Nürnberg – Ist ein Kind laktoseintolerant, so kann die Mutter keine Ansprüche wegen Mehraufwand gegen den Sozialträger geltend machen. So entschied das Sozialgericht Freiburg und wies die Klage einer Alleinerziehenden zurück (Az. S 15 AS 3600/13 ZVW).

Wie die telefonische Rechtsberatung der Deutschen Anwaltshotline (www.deutsche-anwaltshotline.de) berichtet, lebt eine Mutter mit ihrer Tochter in einer Bedarfsgemeinschaft und bekommt Arbeitslosengeld. Die Tochter entwickelte eine Laktoseintoleranz und muss auf Milchprodukte verzichten. Die Mutter forderte daraufhin zusätzliche Unterstützung, da laktosefreie Nahrung teurer sei als normale Milchprodukte. Es seien pro Monat etwa 30 Euro mehr nötig, wenn man die Essgewohnheiten der 17-Jährigen zugrunde lege. Der Sozialträger weigerte sich jedoch. Die Tochter müsse nicht zwangsläufig andere Nahrungsmittel essen, sie müsse lediglich auf solche mit Milcheiweiß verzichten.
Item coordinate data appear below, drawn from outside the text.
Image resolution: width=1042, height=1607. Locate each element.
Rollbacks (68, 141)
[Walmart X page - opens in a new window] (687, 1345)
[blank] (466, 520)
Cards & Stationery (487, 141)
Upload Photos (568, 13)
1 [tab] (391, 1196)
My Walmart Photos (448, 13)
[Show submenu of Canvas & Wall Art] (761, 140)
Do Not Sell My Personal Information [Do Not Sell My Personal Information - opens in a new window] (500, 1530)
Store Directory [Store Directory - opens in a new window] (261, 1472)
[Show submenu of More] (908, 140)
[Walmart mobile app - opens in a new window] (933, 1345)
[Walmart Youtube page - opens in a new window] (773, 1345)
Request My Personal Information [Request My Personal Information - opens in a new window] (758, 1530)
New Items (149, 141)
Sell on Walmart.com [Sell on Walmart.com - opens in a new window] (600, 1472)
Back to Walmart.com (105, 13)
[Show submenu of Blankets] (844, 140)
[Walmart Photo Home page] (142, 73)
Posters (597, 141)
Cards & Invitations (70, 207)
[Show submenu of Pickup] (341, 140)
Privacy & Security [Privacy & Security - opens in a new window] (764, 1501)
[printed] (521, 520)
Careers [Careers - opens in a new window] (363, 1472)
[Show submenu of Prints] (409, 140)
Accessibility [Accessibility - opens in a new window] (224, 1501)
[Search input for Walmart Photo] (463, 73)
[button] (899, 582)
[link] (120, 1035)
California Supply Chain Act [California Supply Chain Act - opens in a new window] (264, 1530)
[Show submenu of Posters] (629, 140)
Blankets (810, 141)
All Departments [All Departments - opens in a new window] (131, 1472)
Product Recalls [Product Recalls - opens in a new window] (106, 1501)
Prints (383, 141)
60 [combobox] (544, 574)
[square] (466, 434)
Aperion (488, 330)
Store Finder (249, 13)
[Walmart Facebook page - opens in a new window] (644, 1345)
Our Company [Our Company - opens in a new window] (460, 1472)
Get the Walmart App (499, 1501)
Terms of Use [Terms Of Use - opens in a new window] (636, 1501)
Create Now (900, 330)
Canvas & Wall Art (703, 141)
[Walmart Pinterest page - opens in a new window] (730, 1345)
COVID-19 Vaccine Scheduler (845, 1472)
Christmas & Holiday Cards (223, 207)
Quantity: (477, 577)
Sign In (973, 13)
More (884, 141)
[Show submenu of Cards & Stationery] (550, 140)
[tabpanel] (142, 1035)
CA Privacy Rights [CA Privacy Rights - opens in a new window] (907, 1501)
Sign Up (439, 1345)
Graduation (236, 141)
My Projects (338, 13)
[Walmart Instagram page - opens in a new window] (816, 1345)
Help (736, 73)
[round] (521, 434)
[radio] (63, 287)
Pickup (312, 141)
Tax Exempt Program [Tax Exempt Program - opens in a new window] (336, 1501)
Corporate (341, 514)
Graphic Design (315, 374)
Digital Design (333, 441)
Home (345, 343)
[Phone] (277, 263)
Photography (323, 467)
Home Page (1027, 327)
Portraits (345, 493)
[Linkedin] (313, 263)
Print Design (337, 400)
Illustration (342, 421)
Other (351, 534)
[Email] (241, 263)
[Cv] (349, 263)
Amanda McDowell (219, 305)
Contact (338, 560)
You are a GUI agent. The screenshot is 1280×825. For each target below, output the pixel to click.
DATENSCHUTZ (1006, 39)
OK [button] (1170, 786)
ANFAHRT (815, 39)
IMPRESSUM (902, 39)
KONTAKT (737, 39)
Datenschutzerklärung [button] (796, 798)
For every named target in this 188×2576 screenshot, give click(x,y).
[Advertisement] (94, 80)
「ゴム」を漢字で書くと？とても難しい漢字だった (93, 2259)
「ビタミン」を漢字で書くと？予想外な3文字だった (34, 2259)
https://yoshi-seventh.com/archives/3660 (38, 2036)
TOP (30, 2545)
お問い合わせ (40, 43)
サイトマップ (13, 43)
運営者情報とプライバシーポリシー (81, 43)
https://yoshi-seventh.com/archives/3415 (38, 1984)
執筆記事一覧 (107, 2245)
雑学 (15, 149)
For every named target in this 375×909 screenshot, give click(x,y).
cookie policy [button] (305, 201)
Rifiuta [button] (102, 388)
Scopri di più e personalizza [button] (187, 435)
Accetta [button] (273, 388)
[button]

Daraus könne kein Mehraufwand entstehen. Die Mutter sah das allerdings anders und ging vor Gericht.

Das Sozialgericht Freiburg entschied aber, dass die Ansprüche der Mutter unbegründet seien. Ein Gutachter bestätigte, dass auf alle Milchprodukte außer Milch selbst verzichtet werden könne, ohne dass sich das negativ auf die Entwicklung eines Teenagers auswirke. Die Deutsche Gesellschaft für Ernährung empfiehlt sieben bis zehn Liter Milch in der Woche. Ersetze die Mutter diese nun durch laktosefreie Milch, die durchschnittlich 26 Cent mehr kostet, belaufen sich die zusätzlichen Ausgaben auf höchstens 2,60 Euro monatlich. „Eine so geringe Summe rechtfertigt keinen Mehraufwand, der durch zusätzliche Leistungen mitgetragen werden muss“, erklärt Rechtsanwältin Vera Belsner (telefonische Rechtsberatung unter 0900/1875000-0 für 1,99 Euro pro Minute) die gesetzliche Grundlage. Der Mutter könne zugemutet werden, für diese Mehrkosten selbst aufzukommen.